→ Problem requirements
Only the lines from the top of the listing below through the line containing "Как написать хороший ответ? (888, 570)" should be output, exactly and with no pictures.

→ Entries supplied
::::

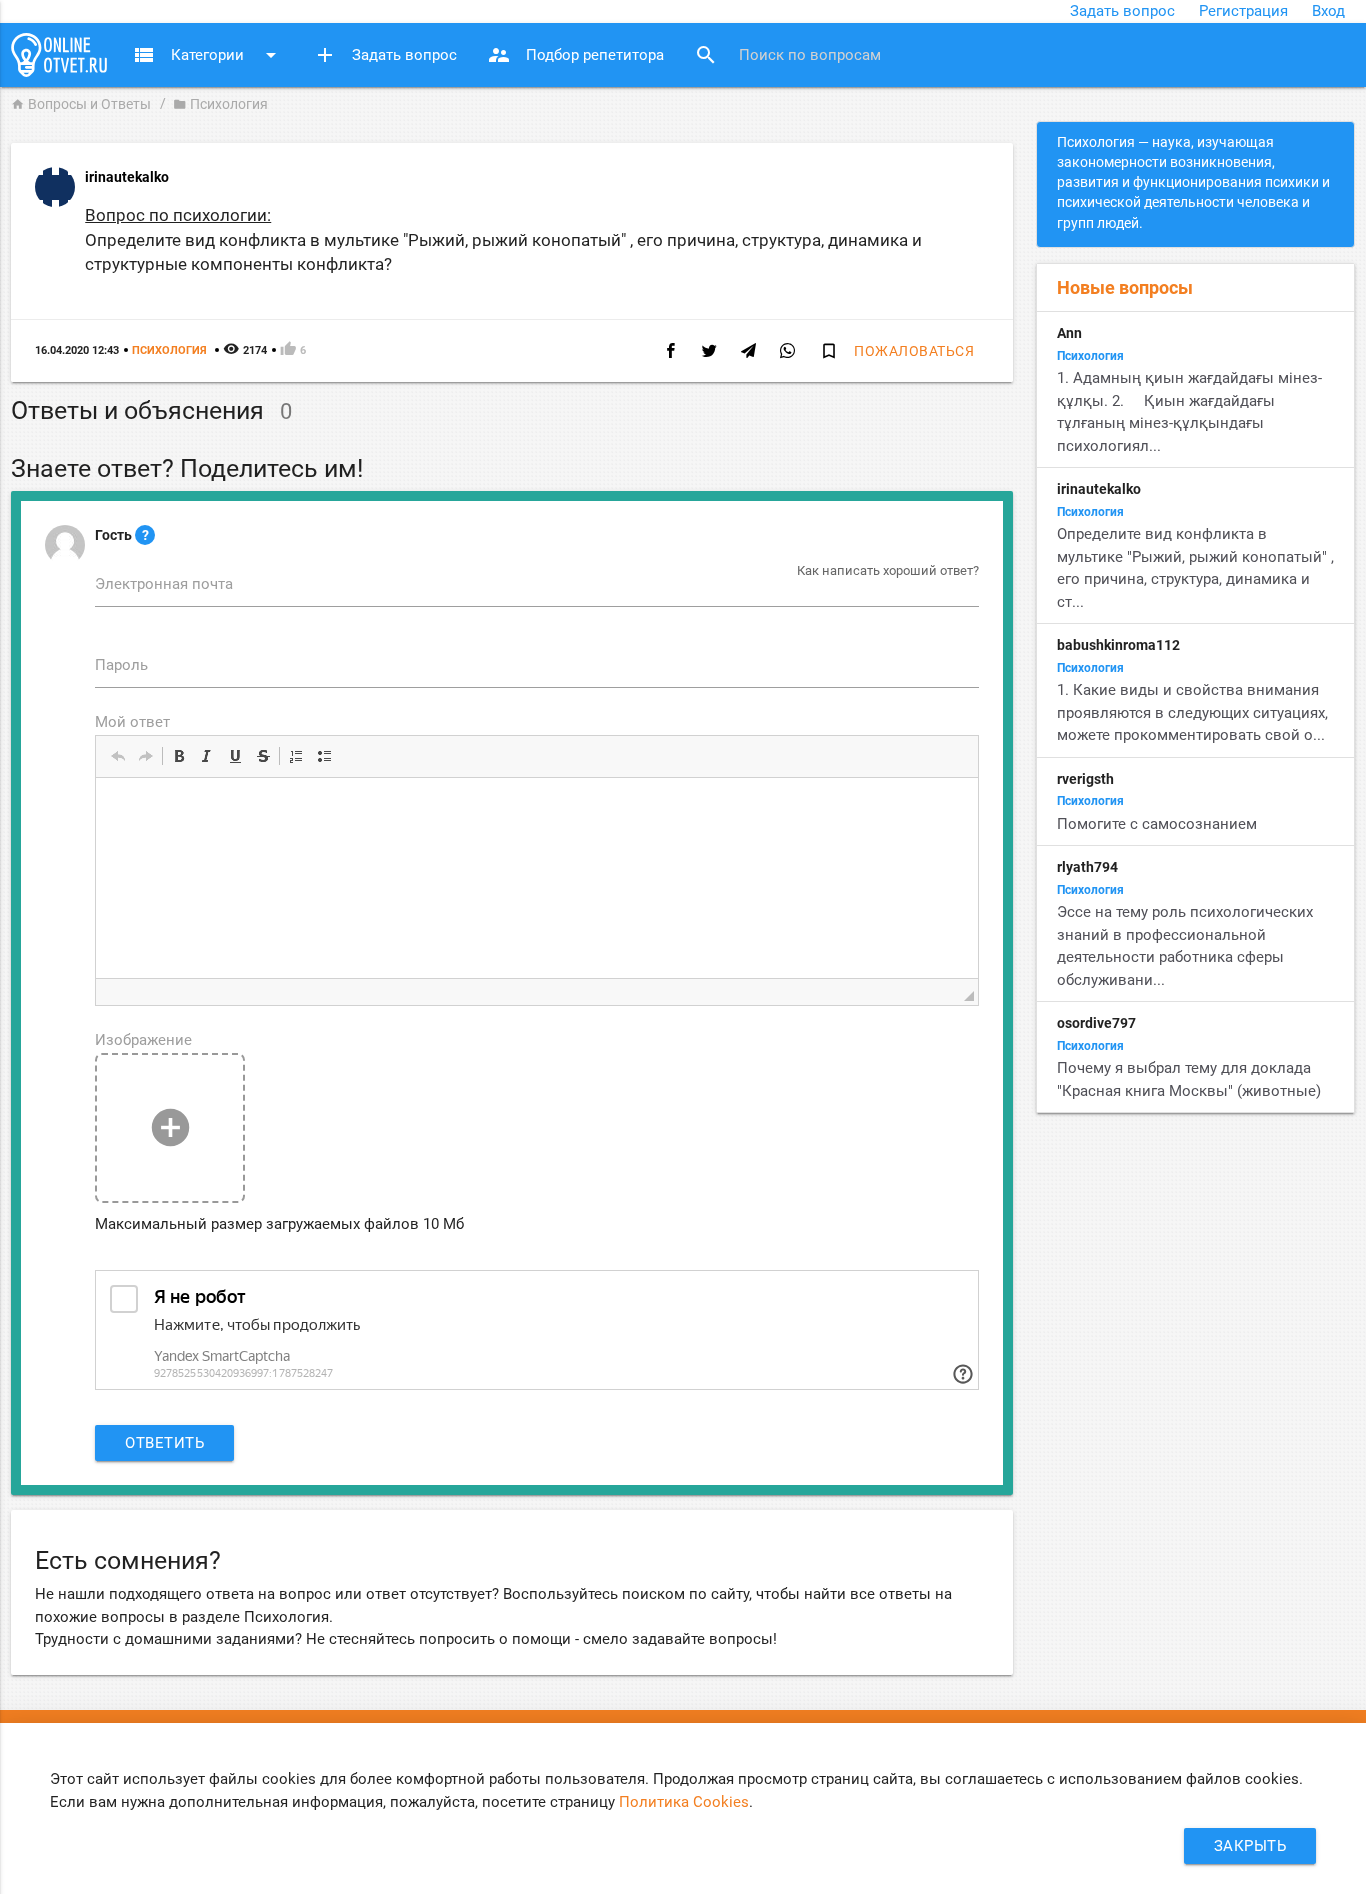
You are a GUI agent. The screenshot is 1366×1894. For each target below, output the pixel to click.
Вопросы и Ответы (81, 104)
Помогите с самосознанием (1157, 824)
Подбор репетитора (575, 55)
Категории (207, 55)
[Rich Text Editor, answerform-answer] (537, 878)
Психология (220, 104)
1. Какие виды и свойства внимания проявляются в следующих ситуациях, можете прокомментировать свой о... (1192, 712)
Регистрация (1243, 11)
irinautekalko (127, 177)
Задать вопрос (1122, 11)
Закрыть (1250, 1846)
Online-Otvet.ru (59, 55)
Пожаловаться (914, 351)
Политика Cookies (684, 1802)
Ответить (164, 1443)
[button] (118, 756)
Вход (1328, 11)
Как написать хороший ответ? (888, 570)
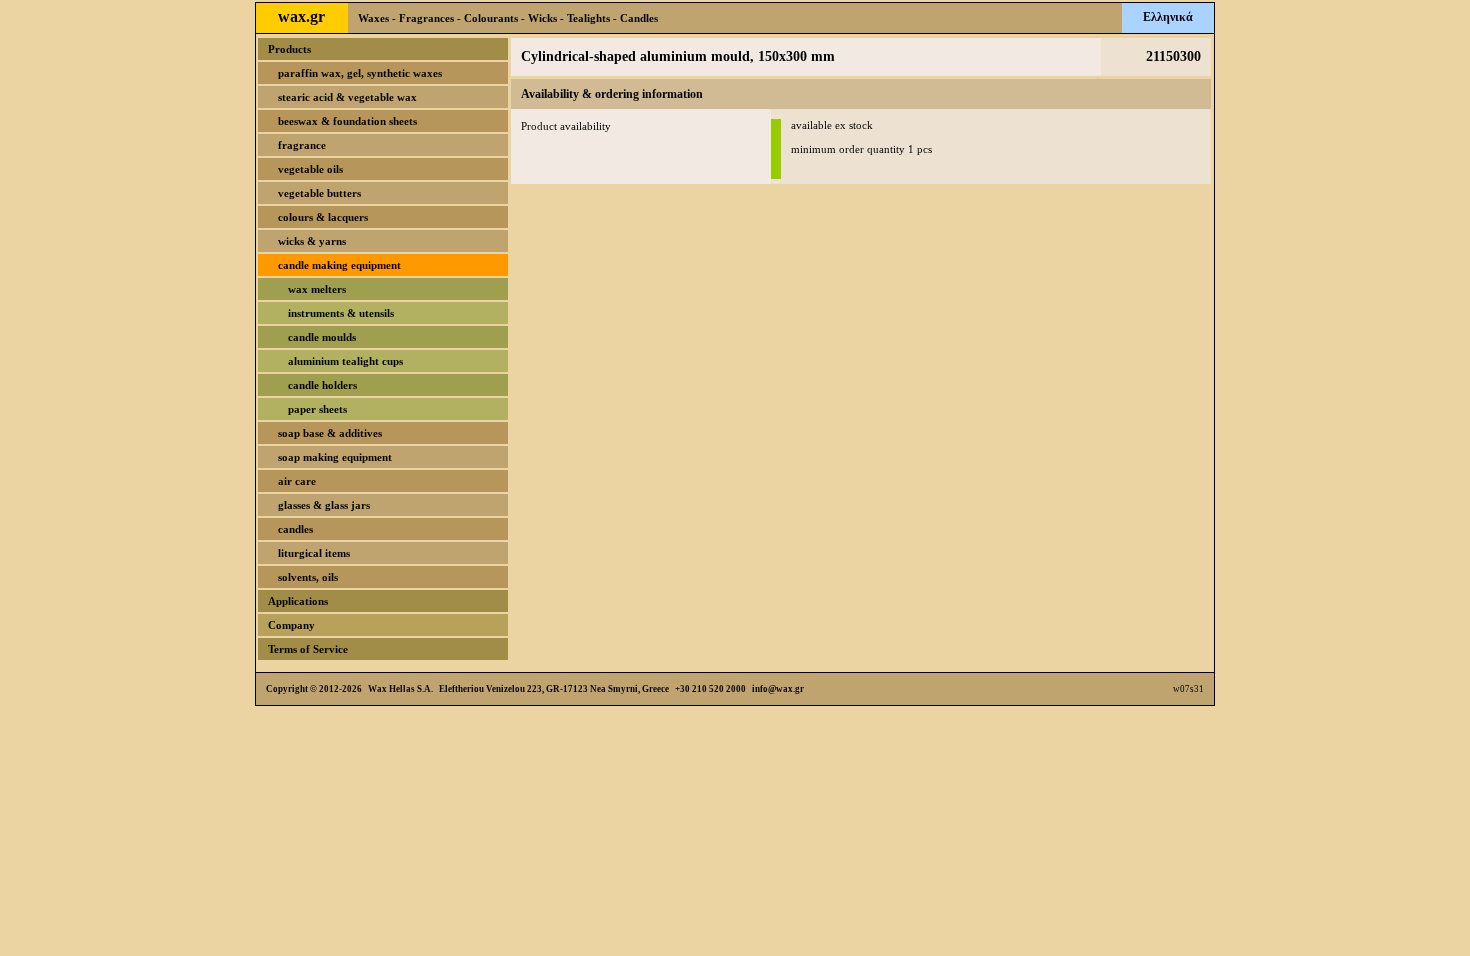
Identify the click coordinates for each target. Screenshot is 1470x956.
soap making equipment (335, 457)
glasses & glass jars (324, 505)
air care (297, 481)
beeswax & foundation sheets (347, 121)
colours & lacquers (323, 217)
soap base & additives (330, 433)
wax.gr (301, 16)
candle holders (322, 385)
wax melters (317, 289)
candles (295, 529)
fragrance (302, 145)
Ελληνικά (1168, 17)
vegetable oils (310, 169)
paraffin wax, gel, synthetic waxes (360, 73)
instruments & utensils (341, 313)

::::

→ Solution to this exercise
You are a GUI agent. The screenshot is 1366×1894. For each target below, output the pixel to click.
Вопросы и Ответы (81, 104)
Помогите с самосознанием (1157, 824)
Подбор репетитора (575, 55)
Категории (207, 55)
[Rich Text Editor, answerform-answer] (537, 878)
Психология (220, 104)
1. Какие виды и свойства внимания проявляются в следующих ситуациях, можете прокомментировать свой о... (1192, 712)
Регистрация (1243, 11)
irinautekalko (127, 177)
Задать вопрос (1122, 11)
Закрыть (1250, 1846)
Online-Otvet.ru (59, 55)
Пожаловаться (914, 351)
Политика Cookies (684, 1802)
Ответить (164, 1443)
[button] (118, 756)
Вход (1328, 11)
Как написать хороший ответ? (888, 570)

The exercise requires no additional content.